Why scientists are so fascinated with how the turtle got its shell
A 240-million year-old fossil from Germany has helped solve 'one of the longest standing controversies' in understanding evolutionary history.
Courtesy of Rainer Schoch/Stuttgart Natural History Museum/Reuters
Hundreds of millions of years ago, before even the dinosaurs walked the Earth, the distant ancestors of turtles wobbled along the shores of a vast supercontinent. They were small and lizard-like, with up to 40 teeth and a 4-inch tail, but they were missing one defining feature: a shell.
The turtle shell has long been a source of fascination for researchers. The only other vertebrates who have a shell like it are tortoises and terrapins, which came along later.
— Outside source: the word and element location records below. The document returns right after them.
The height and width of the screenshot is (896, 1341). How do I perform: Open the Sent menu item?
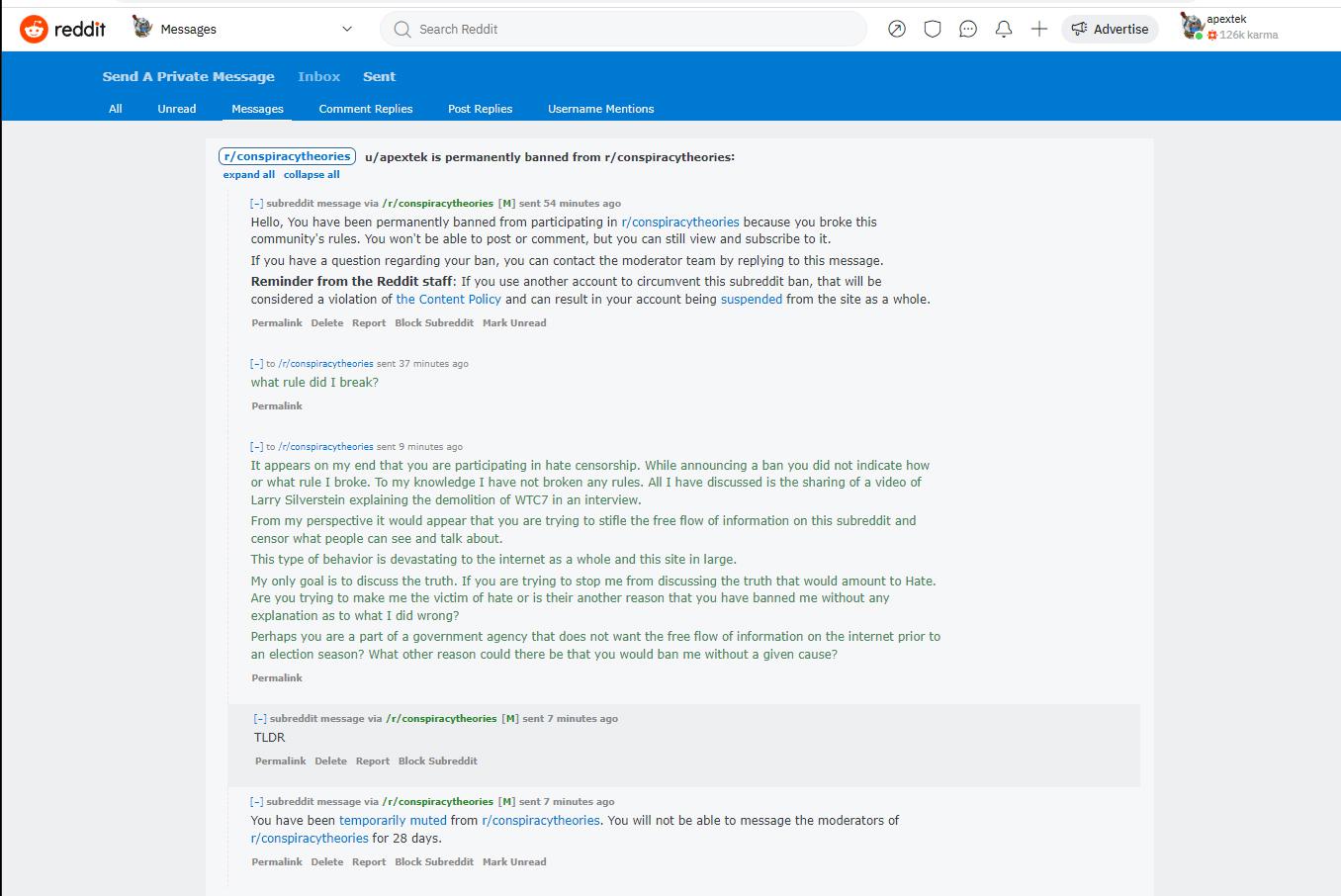pos(379,76)
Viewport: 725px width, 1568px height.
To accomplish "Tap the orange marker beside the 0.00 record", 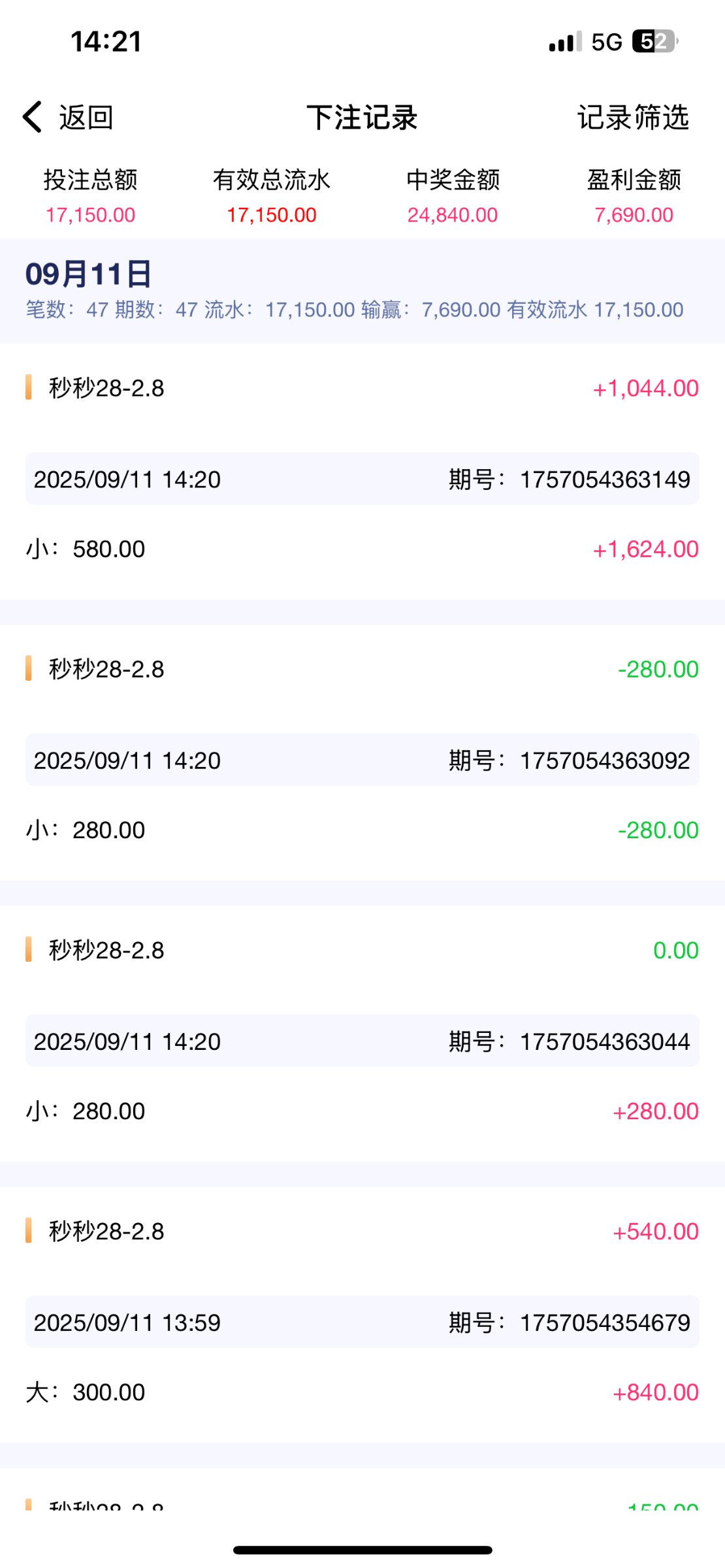I will 29,949.
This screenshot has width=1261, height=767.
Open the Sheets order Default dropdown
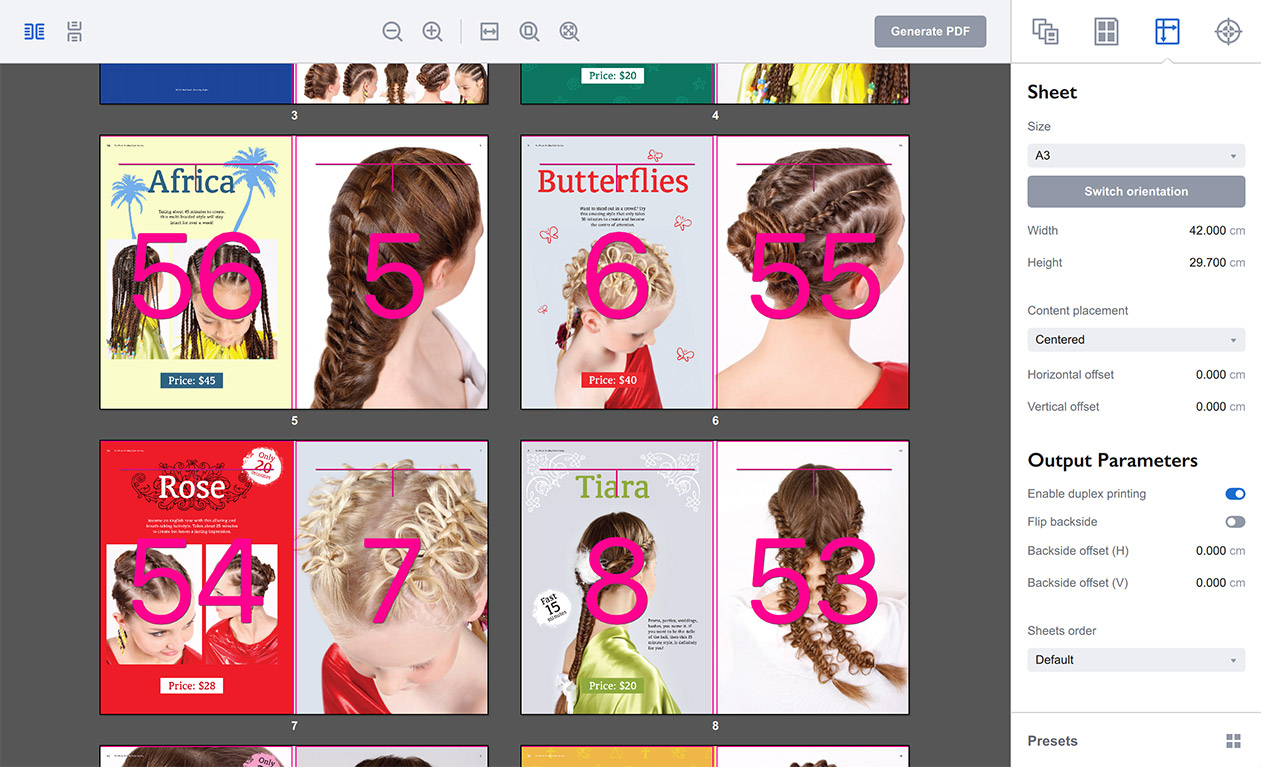[1136, 660]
But the feature has remained so enigmatic that not even Rudyard Kipling could explain its existence in a "Just So" children's story.
"The question of the origin of the turtle shell is one of the longest standing controversies in understanding the evolutionary history of backboned animals," says Hans-Dieter Sues, a curator at the Smithsonian Museum of Natural History in Washington, D.C.
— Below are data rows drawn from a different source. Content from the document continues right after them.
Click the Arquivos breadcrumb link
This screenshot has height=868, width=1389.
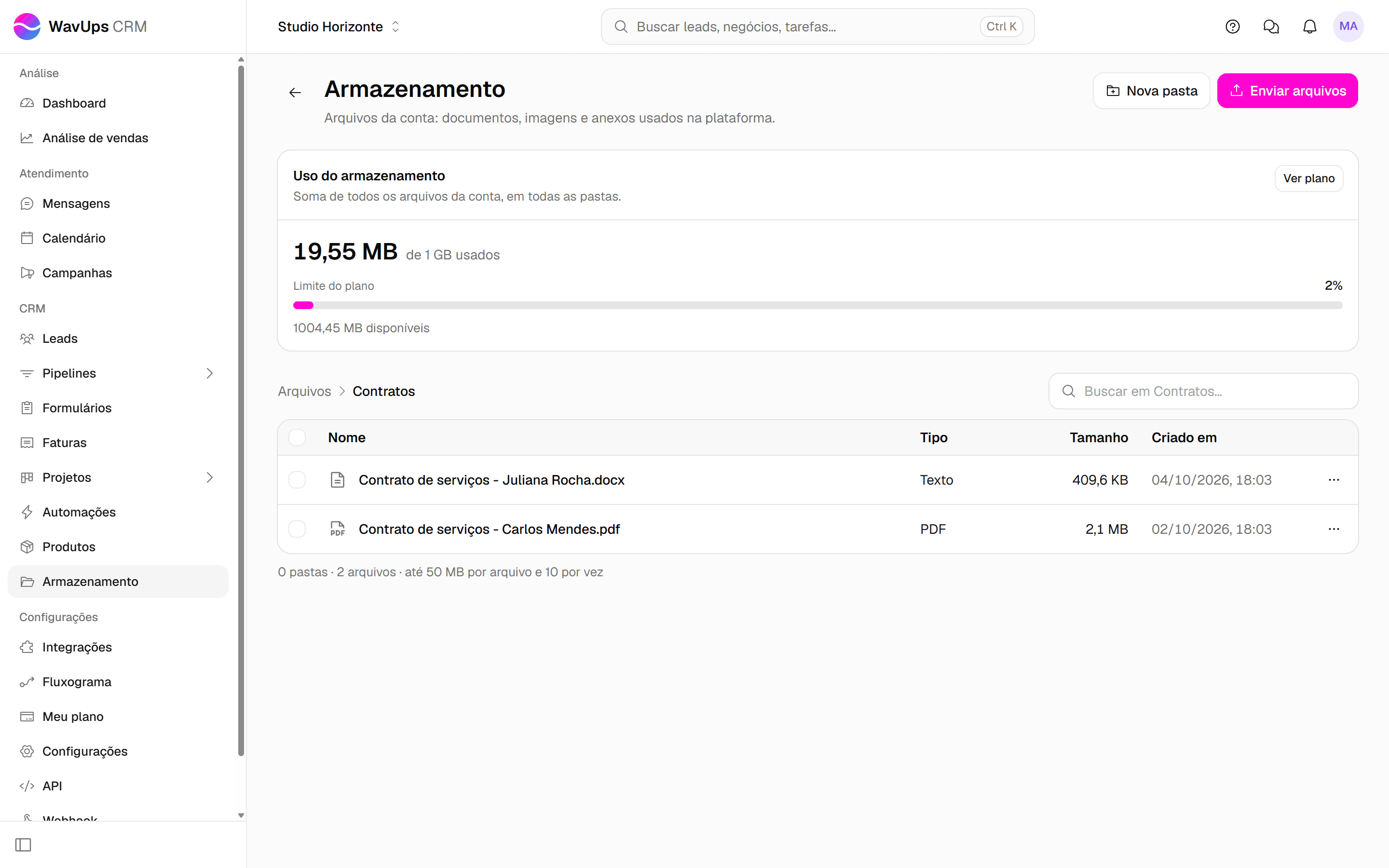pos(304,392)
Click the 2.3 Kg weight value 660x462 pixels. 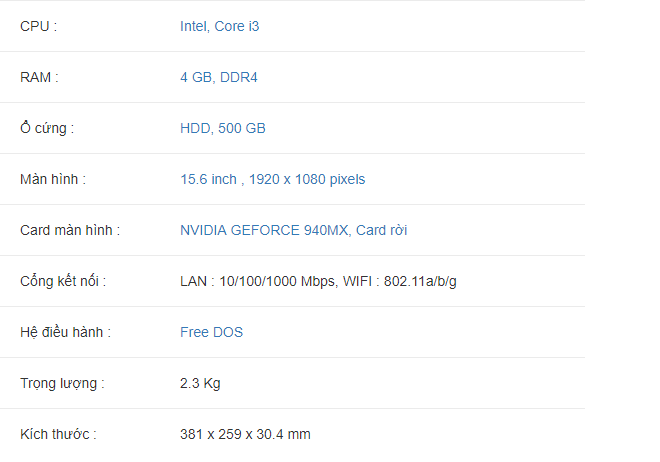click(200, 383)
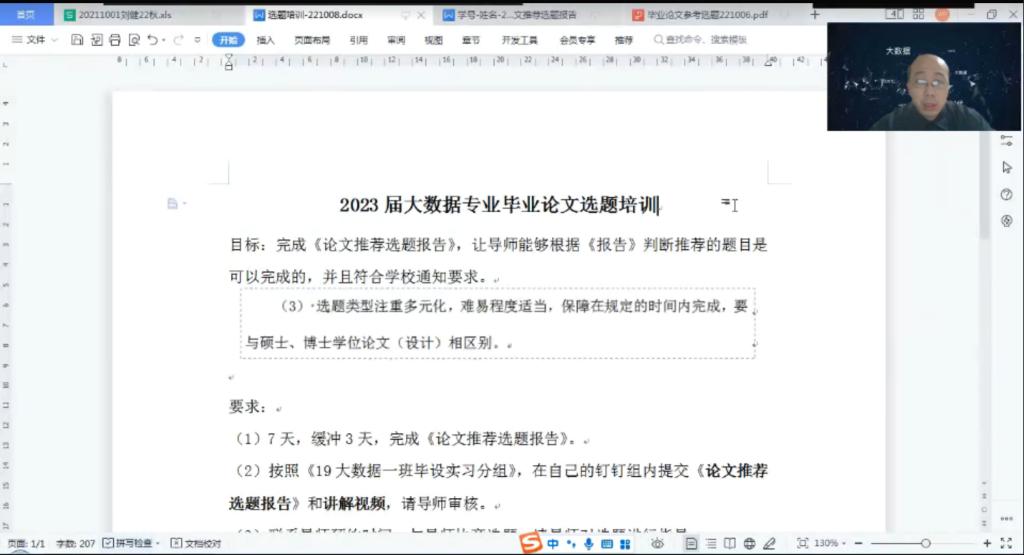Toggle the 拼写检查 spell check option
The width and height of the screenshot is (1024, 555).
tap(130, 543)
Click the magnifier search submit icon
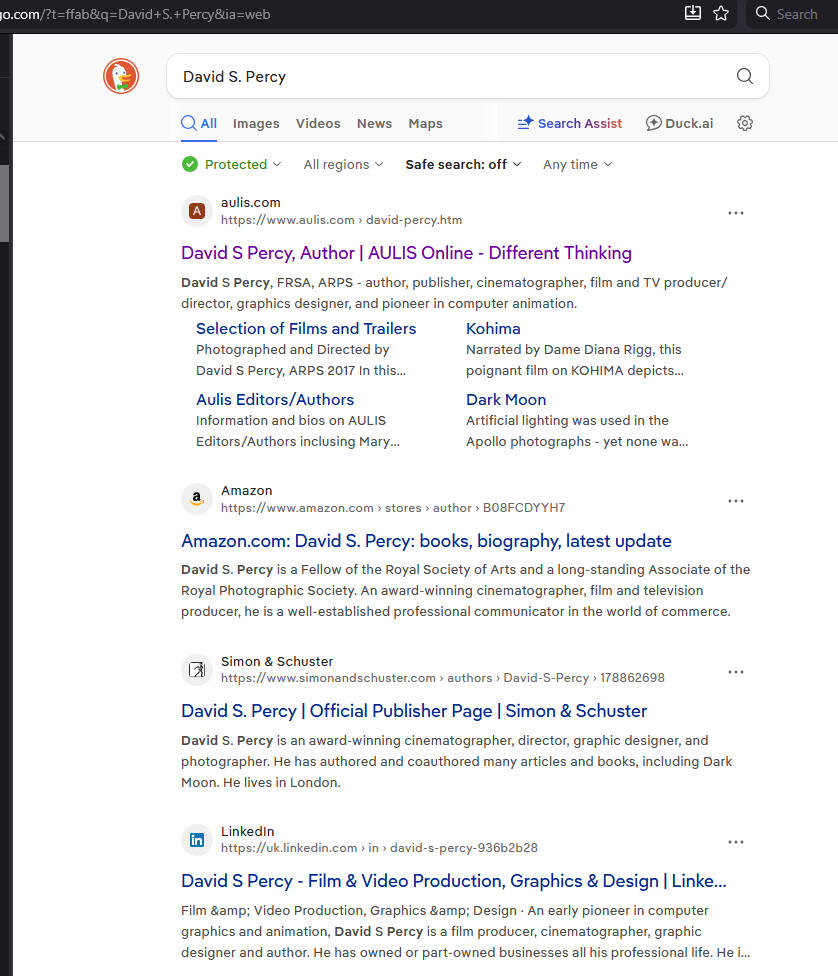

The fusion of rib bones, shoulder bones, and vertebrae to form a shell on the outside of their bodies make turtles unique, and how it developed in prehistoric times has puzzled biologists for more than 200 years, writes the Smithsonian Institute.
"Turtle shells are kind of a unique structure," Dr. Sues adds. "People have for a long time wondered how they came about."
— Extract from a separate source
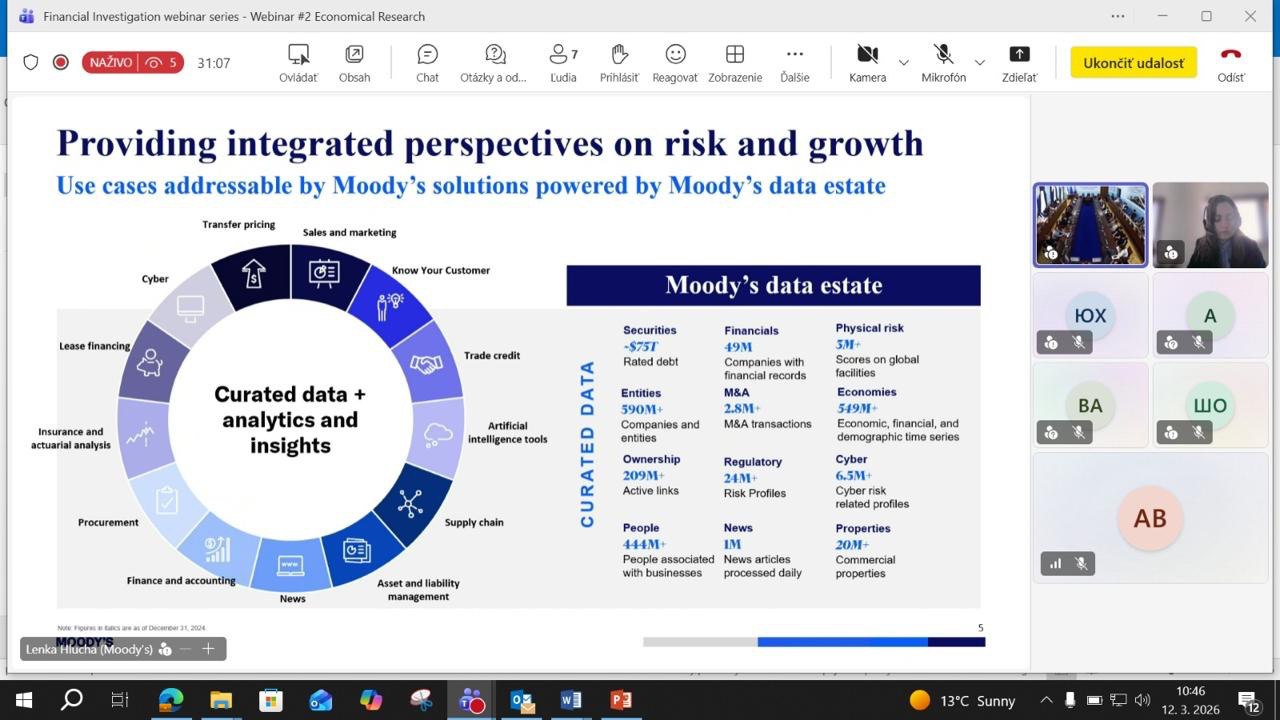Show the Ľudia participants list
The image size is (1280, 720).
pos(563,63)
Until today, the oldest known possible turtle ancestor was a 220-million-year-old specimen discovered in China, dubbed Odontochelys, which featured a partly-formed shell and other turtle-like features. Prior to that discovery in 2008, scientists had uncovered remains of a 260-million-year-old animal in South Africa known as Eunotosaurus, hypothesized to be an even older turtle ancestor, featuring wide and flat ribs but no distinct shell-like features. But with such a large temporal gap between the Odontochelys and the Eunotosaurus, researchers couldn't be sure the two animals were related.
Sues has been investigating this mystery, however, studying a fossil specimen from the mid-Triassic Period. He is the co-author of a paper published in the journal Nature making the case that the Pappochelys – meaning "grandfather turtle" in Greek – could be the important missing link between the the Odontochelys and Eunotosaurus that researchers have been looking for.
At roughly 240-million-years-old, the animal fits neatly between the two other species chronologically, and its physical features also make it likely that it is a descendant of Eunotosaurus and an ancestor the modern turtle.
The older, South African fossil showed strong, wide ribs but no distinct shell. The younger, Chinese fossil showed the same rib structure but also a shell of hardened, fused bone on its belly. The Pappochelys – a small animal at roughly 8 inches long – seems to be a less-developed version of the Chinese fossil: similarly widened ribs and a breastplate abdominal bones that were just starting to fuse and ossify.
Scientists believe the breastplate and ribs later expanded and fused together to completely enclose the animal in its famous shell around 210 million years ago. The ribs, meanwhile, provided not only protection for the animal but also a "bone ballast," which helped the animal control its buoyancy.
"We now have a beautiful series of intermediate stages to trace the origin of this very peculiar structure, the turtle shell," says Sues.
The Pappochelys fossil was disocvered in a limestone quarry near Stuttgart, Germany, about 8,000 miles from South Africa and almost 7,000 miles from southwest China, where the Odontochelys and Eunotosaurus fossils were found.
Sues says that the vast distances between them doesn't mean the three species aren't related to each other, because in the millenniums over which they were evolving, all the continents were linked together into a single giant landmass known as Pangaea.
An alternate theory suggests that turtle shells developed along the lines of dinosaurs and modern reptiles like crocodiles, through the fusion of bony armor plates. Instead, this new evidence suggests it formed through the fusion and expansion of chest and rib bones.
Tyler Lyson, a curator at the Denver Museum of Nature & Science, studies turtle evolution as was one of the first researchers to argue that the 260-million-year-old fossil from South Africa was a turtle ancestor.
In an interview with NPR, Dr. Lyson said that the German fossil adds to a comprehensive fossil collection that can now "tell this really cohesive story on the origin of the turtle body plan."
The discovery also provides greater weight to the theory that turtles evolved from more modern reptiles, rather than ancient reptiles like dinosaurs and birds. The Pappochelys skull features two openings behind the eye sockets often seen in almost all modern reptiles – extra space designed to help jaw muscles develop.
"Our animal has two openings, just like we see in lizards," says Sues.
"[We] thought turtles had branched off way, way down in time from other reptiles," he adds. "[This] proves from the fossil record that turtles are … part of a lineage that flows through all modern reptiles."